→ TASK INSTRUCTIONS: Copy the following lines verbatim.

→ THE INPUT:
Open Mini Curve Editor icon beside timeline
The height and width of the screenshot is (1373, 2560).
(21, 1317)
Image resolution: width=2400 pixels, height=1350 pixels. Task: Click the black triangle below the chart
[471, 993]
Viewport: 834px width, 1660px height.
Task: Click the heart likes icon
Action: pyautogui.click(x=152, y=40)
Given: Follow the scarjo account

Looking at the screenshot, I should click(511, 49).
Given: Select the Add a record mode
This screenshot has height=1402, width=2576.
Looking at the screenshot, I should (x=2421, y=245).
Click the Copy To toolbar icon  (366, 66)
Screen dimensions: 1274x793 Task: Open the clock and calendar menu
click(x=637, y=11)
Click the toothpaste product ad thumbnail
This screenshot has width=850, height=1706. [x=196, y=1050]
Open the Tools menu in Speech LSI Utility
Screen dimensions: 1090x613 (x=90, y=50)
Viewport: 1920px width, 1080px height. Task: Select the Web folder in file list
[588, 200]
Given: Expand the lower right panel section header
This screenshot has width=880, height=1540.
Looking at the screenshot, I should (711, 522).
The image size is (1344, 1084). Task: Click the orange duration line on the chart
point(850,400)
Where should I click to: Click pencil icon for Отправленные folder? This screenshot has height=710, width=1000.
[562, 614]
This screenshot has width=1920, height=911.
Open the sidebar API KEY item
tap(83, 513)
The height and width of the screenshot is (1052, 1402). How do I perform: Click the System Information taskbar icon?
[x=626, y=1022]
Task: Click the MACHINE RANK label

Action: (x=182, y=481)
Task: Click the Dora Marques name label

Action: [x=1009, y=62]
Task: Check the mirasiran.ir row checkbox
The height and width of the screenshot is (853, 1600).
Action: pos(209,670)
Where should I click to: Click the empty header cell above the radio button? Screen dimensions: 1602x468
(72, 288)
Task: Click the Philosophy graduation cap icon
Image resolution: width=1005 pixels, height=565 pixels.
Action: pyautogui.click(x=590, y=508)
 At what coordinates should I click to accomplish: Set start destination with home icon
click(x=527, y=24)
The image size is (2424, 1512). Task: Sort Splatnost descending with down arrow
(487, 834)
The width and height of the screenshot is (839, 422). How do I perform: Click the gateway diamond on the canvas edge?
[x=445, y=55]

→ OUTPUT:
Open Mini Curve Editor icon beside timeline
The height and width of the screenshot is (1373, 2560).
(21, 1317)
Image resolution: width=2400 pixels, height=1350 pixels. Task: Click the black triangle below the chart
[471, 993]
Viewport: 834px width, 1660px height.
Task: Click the heart likes icon
Action: pyautogui.click(x=152, y=40)
Given: Follow the scarjo account

Looking at the screenshot, I should click(511, 49).
Given: Select the Add a record mode
This screenshot has height=1402, width=2576.
Looking at the screenshot, I should (x=2421, y=245).
Click the Copy To toolbar icon  (366, 66)
Screen dimensions: 1274x793 Task: Open the clock and calendar menu
click(x=637, y=11)
Click the toothpaste product ad thumbnail
This screenshot has width=850, height=1706. [x=196, y=1050]
Open the Tools menu in Speech LSI Utility
Screen dimensions: 1090x613 (x=90, y=50)
Viewport: 1920px width, 1080px height. Task: Select the Web folder in file list
[588, 200]
Given: Expand the lower right panel section header
This screenshot has width=880, height=1540.
Looking at the screenshot, I should (711, 522).
The image size is (1344, 1084). Task: Click the orange duration line on the chart
point(850,400)
Where should I click to: Click pencil icon for Отправленные folder? This screenshot has height=710, width=1000.
[562, 614]
This screenshot has width=1920, height=911.
Open the sidebar API KEY item
tap(83, 513)
The height and width of the screenshot is (1052, 1402). How do I perform: Click the System Information taskbar icon?
[x=626, y=1022]
Task: Click the MACHINE RANK label

Action: (x=182, y=481)
Task: Click the Dora Marques name label

Action: [x=1009, y=62]
Task: Check the mirasiran.ir row checkbox
The height and width of the screenshot is (853, 1600).
Action: pos(209,670)
Where should I click to: Click the empty header cell above the radio button? Screen dimensions: 1602x468
(72, 288)
Task: Click the Philosophy graduation cap icon
Image resolution: width=1005 pixels, height=565 pixels.
Action: pyautogui.click(x=590, y=508)
 At what coordinates should I click to accomplish: Set start destination with home icon
click(x=527, y=24)
The image size is (2424, 1512). Task: Sort Splatnost descending with down arrow
(487, 834)
The width and height of the screenshot is (839, 422). How do I perform: Click the gateway diamond on the canvas edge?
[x=445, y=55]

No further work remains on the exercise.